Requirements:
Copy out the items below, word for word, starting at the line containing "Where should I click to: Expand" and ending at the line containing "Looking at the screenshot, I should [477, 111].", with both of those lines included.

[Stored items from a collection]
○ ○ ○ ○

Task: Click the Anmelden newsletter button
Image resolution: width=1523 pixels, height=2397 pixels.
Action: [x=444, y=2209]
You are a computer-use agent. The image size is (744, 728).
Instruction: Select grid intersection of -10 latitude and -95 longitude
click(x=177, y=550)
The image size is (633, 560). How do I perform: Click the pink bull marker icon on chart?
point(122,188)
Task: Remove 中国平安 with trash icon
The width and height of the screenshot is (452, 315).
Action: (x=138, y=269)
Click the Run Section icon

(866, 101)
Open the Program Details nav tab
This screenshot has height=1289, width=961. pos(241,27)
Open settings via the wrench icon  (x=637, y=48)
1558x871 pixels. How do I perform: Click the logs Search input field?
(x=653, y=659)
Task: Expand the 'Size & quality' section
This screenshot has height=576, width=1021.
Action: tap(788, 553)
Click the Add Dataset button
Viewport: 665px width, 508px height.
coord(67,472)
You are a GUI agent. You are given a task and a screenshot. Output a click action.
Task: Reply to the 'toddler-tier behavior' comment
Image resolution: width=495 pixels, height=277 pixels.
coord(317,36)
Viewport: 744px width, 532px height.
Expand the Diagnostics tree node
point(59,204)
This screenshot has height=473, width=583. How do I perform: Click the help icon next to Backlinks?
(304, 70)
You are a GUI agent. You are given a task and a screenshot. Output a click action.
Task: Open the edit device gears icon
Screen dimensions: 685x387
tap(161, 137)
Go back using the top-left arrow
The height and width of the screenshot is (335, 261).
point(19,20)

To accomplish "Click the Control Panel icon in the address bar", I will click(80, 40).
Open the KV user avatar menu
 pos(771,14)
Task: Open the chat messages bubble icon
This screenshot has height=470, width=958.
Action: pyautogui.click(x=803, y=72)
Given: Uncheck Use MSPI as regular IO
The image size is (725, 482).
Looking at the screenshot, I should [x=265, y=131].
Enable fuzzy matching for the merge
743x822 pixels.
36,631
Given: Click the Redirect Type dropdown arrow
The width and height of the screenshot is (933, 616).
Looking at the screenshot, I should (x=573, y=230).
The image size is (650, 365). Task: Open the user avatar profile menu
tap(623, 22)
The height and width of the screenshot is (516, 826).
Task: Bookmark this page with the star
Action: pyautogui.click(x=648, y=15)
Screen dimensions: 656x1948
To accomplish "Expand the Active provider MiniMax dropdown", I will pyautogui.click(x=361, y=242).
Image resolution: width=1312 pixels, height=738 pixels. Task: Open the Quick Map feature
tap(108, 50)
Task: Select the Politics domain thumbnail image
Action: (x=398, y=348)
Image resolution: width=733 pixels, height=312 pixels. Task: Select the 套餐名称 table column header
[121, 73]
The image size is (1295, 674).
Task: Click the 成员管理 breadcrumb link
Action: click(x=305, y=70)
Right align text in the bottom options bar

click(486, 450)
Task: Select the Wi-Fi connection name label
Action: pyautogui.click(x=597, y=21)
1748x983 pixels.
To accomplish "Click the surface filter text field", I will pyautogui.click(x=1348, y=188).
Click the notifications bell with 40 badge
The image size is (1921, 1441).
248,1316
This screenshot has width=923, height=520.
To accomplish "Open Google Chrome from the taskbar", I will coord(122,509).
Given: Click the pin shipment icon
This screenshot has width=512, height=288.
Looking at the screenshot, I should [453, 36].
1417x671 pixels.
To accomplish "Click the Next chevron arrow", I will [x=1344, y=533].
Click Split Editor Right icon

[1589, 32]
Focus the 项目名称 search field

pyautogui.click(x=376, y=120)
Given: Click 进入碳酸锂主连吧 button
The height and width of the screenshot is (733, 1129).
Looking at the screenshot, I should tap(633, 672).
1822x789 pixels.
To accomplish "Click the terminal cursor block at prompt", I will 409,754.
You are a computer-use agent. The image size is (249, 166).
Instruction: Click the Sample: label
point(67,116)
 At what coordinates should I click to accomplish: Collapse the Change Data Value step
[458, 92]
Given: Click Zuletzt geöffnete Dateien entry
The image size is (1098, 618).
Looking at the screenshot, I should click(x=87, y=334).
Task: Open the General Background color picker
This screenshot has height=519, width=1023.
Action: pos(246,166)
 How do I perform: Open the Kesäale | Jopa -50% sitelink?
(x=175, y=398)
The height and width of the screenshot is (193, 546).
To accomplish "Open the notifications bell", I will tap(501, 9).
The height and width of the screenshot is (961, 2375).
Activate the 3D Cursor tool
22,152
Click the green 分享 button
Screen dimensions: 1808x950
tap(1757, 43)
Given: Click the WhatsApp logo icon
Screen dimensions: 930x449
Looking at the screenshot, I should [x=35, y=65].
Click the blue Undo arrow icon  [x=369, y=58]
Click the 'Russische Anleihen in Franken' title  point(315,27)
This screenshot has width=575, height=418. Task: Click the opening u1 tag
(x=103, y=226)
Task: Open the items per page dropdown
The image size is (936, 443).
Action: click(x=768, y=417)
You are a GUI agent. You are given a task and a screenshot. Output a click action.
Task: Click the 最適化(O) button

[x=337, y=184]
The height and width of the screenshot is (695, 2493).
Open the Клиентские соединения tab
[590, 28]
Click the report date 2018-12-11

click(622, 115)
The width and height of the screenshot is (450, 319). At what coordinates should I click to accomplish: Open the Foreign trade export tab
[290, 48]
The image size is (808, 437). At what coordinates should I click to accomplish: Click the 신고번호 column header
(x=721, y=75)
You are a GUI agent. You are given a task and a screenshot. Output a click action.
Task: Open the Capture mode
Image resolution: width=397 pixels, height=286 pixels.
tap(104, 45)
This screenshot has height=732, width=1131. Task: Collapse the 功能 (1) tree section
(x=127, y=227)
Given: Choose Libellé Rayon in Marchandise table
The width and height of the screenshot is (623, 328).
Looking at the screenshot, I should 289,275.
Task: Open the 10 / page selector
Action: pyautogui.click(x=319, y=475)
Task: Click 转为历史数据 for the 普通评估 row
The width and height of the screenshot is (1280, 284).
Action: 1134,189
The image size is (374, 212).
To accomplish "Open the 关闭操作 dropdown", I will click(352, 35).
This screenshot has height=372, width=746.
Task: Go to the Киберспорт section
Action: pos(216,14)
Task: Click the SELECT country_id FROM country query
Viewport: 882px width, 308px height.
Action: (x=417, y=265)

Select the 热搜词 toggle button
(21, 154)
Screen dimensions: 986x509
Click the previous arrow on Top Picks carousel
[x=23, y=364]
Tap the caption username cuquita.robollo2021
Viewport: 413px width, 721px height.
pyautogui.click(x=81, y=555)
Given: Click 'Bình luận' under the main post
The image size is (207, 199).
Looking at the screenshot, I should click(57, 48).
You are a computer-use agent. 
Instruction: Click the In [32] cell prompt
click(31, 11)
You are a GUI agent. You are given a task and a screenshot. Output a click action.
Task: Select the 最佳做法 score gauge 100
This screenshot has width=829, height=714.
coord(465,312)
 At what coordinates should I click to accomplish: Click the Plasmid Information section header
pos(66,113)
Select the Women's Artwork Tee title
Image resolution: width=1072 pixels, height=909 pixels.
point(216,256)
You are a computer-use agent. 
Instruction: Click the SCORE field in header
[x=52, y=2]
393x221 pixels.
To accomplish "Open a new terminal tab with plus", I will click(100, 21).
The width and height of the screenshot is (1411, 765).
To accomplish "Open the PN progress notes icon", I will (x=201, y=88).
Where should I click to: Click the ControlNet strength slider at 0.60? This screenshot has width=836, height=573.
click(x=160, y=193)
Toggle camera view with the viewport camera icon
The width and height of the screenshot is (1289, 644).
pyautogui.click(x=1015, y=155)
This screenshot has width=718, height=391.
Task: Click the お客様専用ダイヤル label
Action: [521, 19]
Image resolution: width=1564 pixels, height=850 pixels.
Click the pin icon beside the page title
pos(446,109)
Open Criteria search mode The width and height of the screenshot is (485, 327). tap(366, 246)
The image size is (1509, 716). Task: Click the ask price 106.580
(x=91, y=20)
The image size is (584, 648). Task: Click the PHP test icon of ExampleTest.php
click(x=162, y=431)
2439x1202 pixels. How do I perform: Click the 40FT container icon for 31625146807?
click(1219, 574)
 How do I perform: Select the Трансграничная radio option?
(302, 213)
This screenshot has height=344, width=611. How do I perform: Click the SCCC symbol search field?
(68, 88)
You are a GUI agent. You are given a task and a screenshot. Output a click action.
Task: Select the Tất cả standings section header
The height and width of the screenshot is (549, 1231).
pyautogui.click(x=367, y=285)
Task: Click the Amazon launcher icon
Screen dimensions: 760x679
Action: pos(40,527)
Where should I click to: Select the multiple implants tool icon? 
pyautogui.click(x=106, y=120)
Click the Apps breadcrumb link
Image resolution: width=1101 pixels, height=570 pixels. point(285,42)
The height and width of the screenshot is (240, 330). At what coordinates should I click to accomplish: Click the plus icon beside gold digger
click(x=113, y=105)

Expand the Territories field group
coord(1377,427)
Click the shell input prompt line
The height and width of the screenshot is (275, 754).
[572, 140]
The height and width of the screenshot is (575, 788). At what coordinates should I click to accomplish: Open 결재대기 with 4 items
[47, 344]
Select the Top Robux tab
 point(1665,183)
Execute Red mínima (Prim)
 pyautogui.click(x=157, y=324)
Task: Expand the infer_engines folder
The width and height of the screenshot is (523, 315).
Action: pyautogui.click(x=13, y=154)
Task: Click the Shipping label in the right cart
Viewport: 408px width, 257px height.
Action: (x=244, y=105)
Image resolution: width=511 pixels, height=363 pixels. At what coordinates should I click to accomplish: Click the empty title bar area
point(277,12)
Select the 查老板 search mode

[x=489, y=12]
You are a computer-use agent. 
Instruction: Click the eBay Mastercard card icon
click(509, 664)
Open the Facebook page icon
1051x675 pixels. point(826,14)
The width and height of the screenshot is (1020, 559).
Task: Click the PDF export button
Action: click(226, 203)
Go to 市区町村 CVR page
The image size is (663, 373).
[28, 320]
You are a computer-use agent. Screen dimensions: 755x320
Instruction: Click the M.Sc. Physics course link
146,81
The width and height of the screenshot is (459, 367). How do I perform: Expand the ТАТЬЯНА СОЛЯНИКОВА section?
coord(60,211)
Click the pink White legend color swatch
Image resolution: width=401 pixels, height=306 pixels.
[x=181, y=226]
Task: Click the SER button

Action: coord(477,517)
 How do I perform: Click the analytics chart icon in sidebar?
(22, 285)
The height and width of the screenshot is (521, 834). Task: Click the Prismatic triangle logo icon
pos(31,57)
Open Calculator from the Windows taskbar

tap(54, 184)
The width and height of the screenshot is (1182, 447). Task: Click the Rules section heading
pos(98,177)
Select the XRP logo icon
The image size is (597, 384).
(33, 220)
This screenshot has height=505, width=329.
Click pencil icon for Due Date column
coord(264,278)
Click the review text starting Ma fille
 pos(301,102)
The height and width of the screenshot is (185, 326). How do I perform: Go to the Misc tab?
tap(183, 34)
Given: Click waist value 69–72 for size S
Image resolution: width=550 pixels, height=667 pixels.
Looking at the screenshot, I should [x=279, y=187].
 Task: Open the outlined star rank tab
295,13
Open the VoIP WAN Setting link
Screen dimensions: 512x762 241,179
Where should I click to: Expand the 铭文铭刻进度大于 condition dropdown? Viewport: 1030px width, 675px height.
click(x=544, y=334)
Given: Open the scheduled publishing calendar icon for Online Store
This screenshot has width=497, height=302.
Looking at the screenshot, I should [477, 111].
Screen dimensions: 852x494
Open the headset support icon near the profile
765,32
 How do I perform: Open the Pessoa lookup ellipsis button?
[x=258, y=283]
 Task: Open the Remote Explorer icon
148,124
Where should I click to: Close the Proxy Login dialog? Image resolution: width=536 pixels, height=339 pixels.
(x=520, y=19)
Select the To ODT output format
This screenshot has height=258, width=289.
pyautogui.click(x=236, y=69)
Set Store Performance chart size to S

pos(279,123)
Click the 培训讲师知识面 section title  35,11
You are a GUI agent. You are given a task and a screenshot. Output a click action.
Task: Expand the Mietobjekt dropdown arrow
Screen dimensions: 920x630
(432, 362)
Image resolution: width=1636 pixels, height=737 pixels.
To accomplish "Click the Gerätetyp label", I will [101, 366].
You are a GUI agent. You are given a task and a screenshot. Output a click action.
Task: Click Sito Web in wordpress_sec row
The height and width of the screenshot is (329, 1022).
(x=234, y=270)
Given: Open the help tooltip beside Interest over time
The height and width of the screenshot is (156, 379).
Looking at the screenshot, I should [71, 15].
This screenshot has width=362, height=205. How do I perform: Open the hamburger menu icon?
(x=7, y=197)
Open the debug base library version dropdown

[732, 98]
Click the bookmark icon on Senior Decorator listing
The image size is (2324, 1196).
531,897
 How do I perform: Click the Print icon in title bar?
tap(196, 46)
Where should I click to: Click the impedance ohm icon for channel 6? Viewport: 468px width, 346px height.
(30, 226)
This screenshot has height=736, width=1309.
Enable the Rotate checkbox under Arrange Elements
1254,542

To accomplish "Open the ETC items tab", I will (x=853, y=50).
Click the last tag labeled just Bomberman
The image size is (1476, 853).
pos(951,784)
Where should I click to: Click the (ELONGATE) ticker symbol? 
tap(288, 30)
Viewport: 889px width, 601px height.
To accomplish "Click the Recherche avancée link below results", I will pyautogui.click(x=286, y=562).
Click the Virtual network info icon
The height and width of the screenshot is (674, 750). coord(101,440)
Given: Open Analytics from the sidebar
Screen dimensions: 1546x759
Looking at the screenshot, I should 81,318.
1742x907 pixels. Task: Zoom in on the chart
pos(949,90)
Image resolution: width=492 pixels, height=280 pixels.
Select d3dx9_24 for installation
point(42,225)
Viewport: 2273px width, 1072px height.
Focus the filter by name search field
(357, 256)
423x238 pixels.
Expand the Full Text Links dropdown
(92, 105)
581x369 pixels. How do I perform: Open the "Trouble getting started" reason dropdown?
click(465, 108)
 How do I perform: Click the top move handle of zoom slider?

○ ○ ○ ○

Task solution:
Where should I click to: Expand the 铭文铭刻进度大于 condition dropdown? Viewport: 1030px width, 675px height.
click(x=544, y=334)
Given: Open the scheduled publishing calendar icon for Online Store
This screenshot has width=497, height=302.
Looking at the screenshot, I should [477, 111].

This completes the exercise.